The name implies executing a computation (likely calculating technical indicators such as RSI, MACD, etc. from market data). In context of a crypto market-data server, this is most likely a read/compute operation with no side effects, but since it 'executes' a computation and the description is empty, Execute is the most appropriate category.
From the tool's definition Tool name 'compute_indicators' suggests computation/execution of technical analysis indicators; description is empty and uninformative.
Attacks that exploit this kind of access
compute_indicators. It is categorised as a Execute tool in the Coin MCP Server, which means it can trigger actions or run processes. Use rate limits and argument validation.
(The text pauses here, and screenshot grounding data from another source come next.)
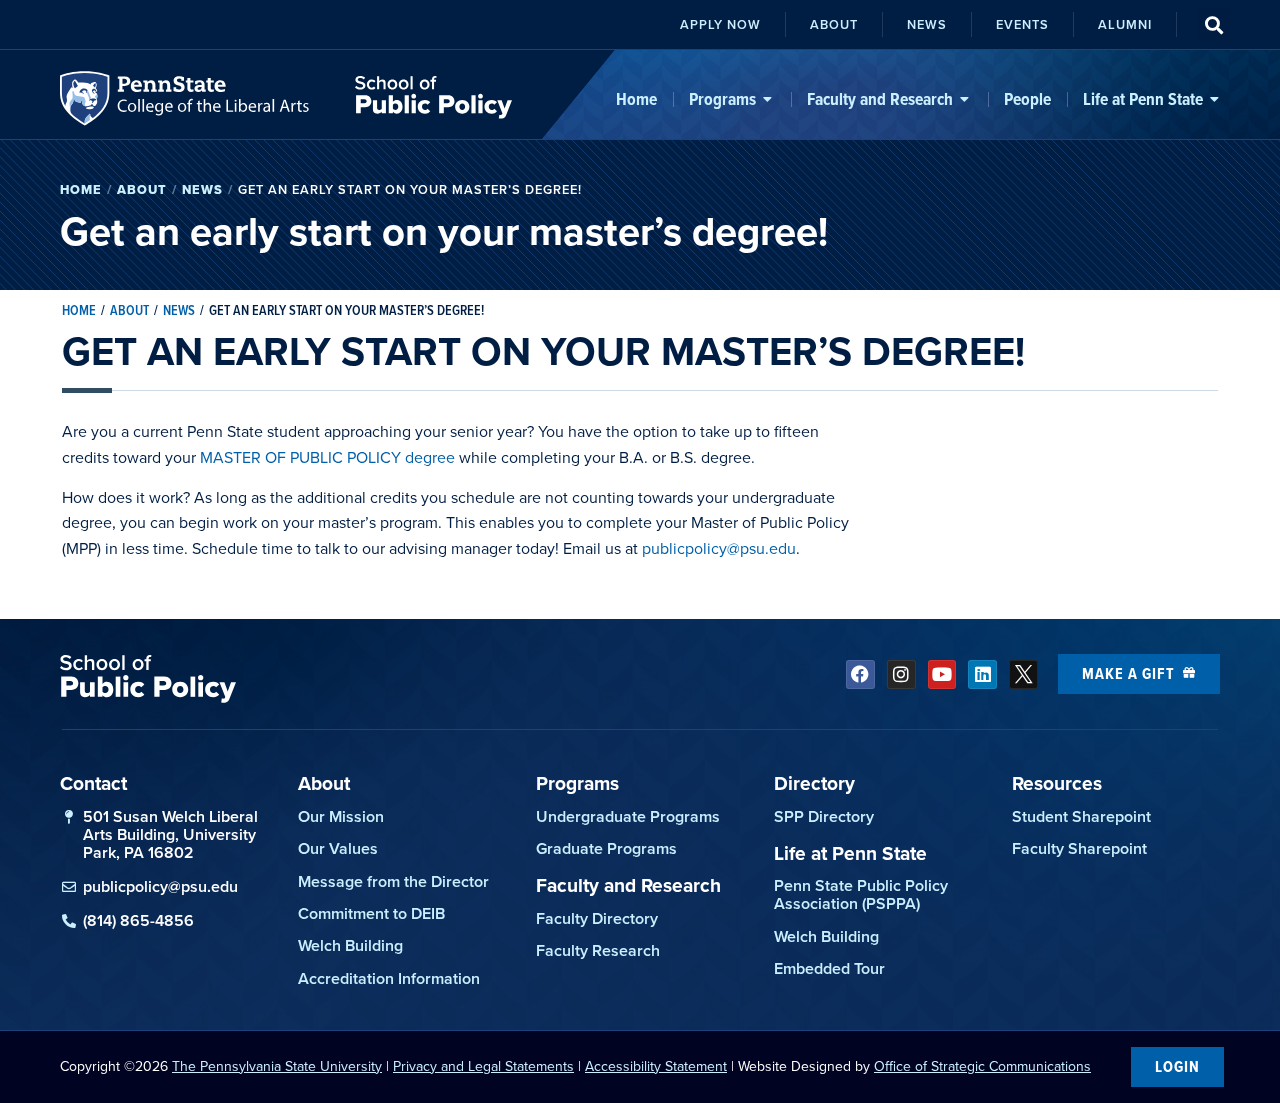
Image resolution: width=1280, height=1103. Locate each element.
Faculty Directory (597, 918)
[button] (1213, 24)
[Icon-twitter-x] (1023, 674)
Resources (1057, 783)
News (202, 189)
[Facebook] (860, 674)
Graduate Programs (606, 848)
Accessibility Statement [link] (656, 1066)
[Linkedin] (982, 674)
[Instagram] (901, 674)
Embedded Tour (829, 968)
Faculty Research (598, 950)
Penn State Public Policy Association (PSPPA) (861, 894)
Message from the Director (393, 881)
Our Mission (341, 816)
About (142, 189)
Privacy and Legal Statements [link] (483, 1066)
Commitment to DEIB (371, 913)
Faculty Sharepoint (1079, 848)
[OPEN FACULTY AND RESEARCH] (965, 99)
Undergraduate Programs (628, 816)
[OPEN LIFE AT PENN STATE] (1215, 99)
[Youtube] (942, 674)
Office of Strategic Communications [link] (982, 1066)
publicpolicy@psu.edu (719, 548)
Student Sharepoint (1081, 816)
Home (81, 189)
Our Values (338, 848)
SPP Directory (824, 816)
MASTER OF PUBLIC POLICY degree (327, 457)
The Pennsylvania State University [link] (277, 1066)
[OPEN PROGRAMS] (768, 99)
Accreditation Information (389, 978)
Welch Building (350, 945)
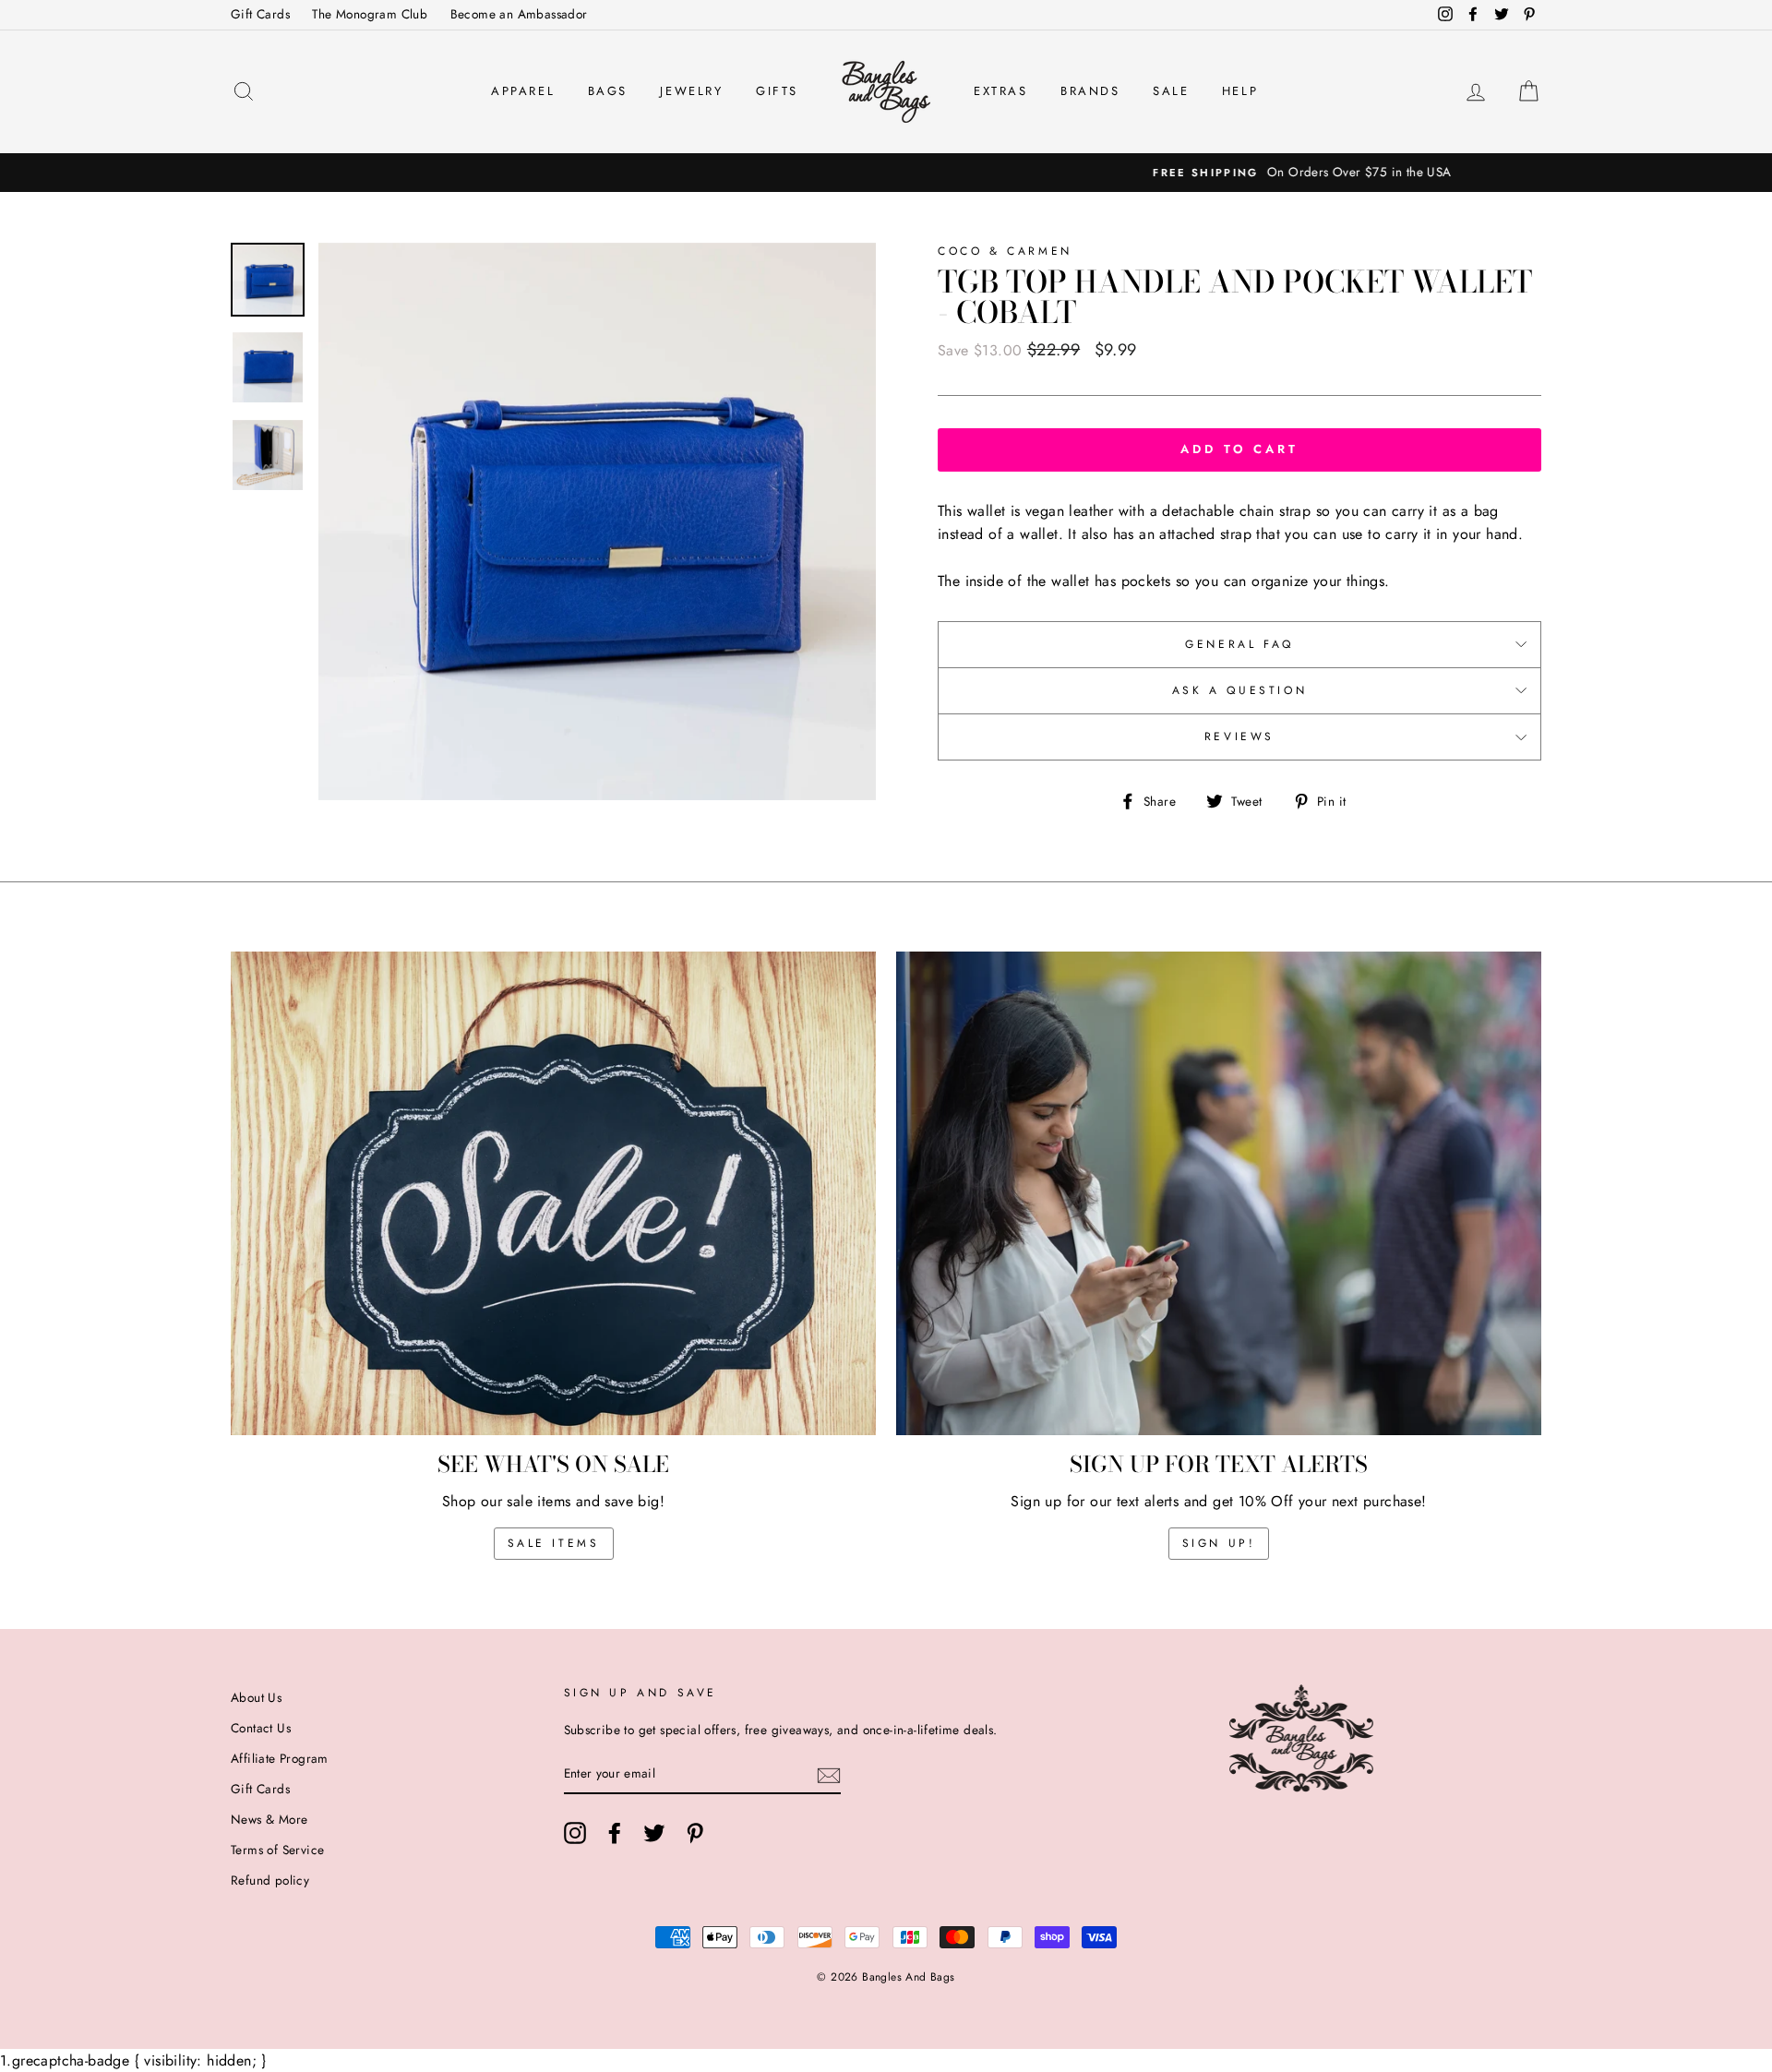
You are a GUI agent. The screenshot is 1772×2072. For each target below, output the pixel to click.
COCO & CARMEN (1005, 251)
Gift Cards (260, 14)
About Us (256, 1697)
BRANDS (1090, 91)
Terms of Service (277, 1849)
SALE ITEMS (554, 1543)
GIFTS (777, 91)
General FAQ (1239, 644)
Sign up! (1219, 1543)
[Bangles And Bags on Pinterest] (695, 1833)
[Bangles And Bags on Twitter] (654, 1833)
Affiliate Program (280, 1758)
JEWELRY (691, 91)
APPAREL (523, 91)
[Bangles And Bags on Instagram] (575, 1833)
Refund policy (270, 1880)
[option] (886, 172)
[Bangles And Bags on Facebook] (615, 1833)
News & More (269, 1819)
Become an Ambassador (519, 14)
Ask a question (1239, 690)
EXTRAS (1001, 91)
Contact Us (261, 1728)
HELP (1240, 91)
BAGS (608, 91)
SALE (1171, 91)
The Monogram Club (369, 14)
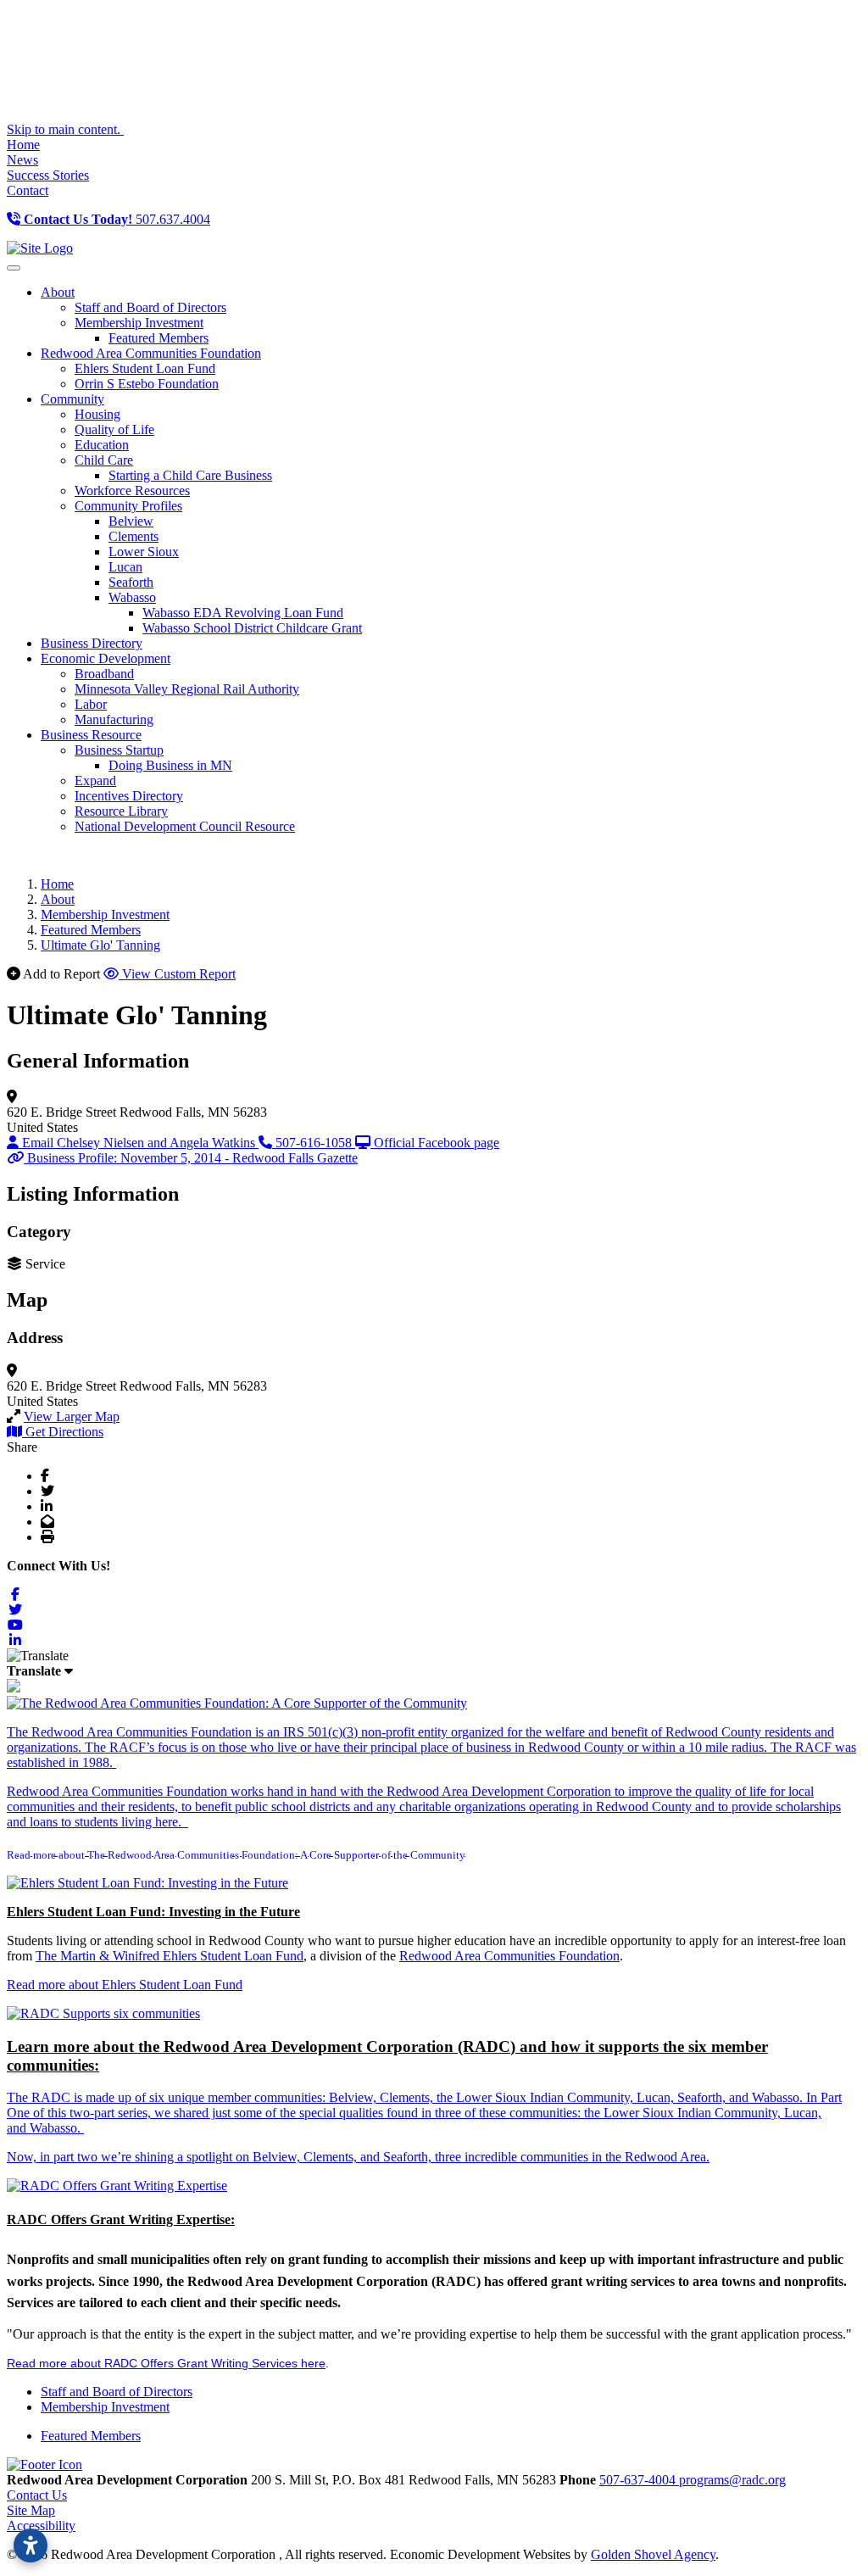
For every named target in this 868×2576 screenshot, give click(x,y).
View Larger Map (72, 1416)
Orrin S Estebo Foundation (147, 383)
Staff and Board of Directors (150, 307)
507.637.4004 (117, 219)
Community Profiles (128, 506)
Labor (91, 704)
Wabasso (132, 597)
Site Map (31, 2510)
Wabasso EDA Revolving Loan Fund (242, 612)
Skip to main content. (65, 129)
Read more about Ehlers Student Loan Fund (124, 1984)
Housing (97, 414)
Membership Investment (139, 322)
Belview (130, 521)
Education (102, 445)
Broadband (104, 673)
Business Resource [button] (91, 735)
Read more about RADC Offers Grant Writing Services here (166, 2363)
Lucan (125, 567)
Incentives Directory (129, 796)
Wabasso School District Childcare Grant (252, 628)
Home (23, 144)
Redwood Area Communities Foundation (509, 1956)
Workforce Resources (132, 490)
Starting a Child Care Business (190, 475)
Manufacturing (114, 719)
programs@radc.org (732, 2480)
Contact (27, 190)
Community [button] (72, 399)
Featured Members (158, 338)
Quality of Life (114, 429)
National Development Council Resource (185, 826)
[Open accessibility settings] (30, 2545)
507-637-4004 (639, 2480)
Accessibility (41, 2525)
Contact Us (37, 2495)
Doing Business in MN (170, 765)
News (22, 160)
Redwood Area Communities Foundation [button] (151, 353)
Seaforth (130, 582)
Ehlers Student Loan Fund (145, 368)
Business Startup (119, 750)
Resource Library (121, 811)
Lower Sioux (143, 551)
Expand (95, 780)
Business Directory (91, 643)
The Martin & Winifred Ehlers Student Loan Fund (169, 1956)
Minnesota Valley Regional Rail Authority (187, 689)
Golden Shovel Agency (653, 2554)
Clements (133, 536)
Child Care (104, 460)
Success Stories (48, 175)
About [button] (58, 292)
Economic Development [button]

Register the Coin MCP server in PolicyLayer and add a rule for compute_indicators: allow, deny, rate-limit, or require approval. Point your MCP client at the PolicyLayer proxy URL and the rule is enforced on every call, before it reaches Coin. Nothing to install.
compute_indicators is a Execute tool with high risk. Execute tools should be rate-limited and have argument validation enabled.
Yes. Add a rate_limit block to the compute_indicators rule in your PolicyLayer policy. For example, setting max: 10 and window: 60 limits the tool to 10 calls per minute. Rate limits are tracked per agent session and reset automatically.
Set action: deny in the PolicyLayer policy for compute_indicators. The AI agent will receive a policy violation error and cannot call the tool. You can also include a reason field to explain why the tool is blocked.
compute_indicators is provided by the Coin MCP server (sweetcornna/coin-mcp). PolicyLayer sits as a proxy in front of this server to enforce policies before tool calls reach the server.
Every MCP server has a record like this.
Type a name, get the same breakdown: verified identity, auth posture, risk grade, capabilities, recommended policy.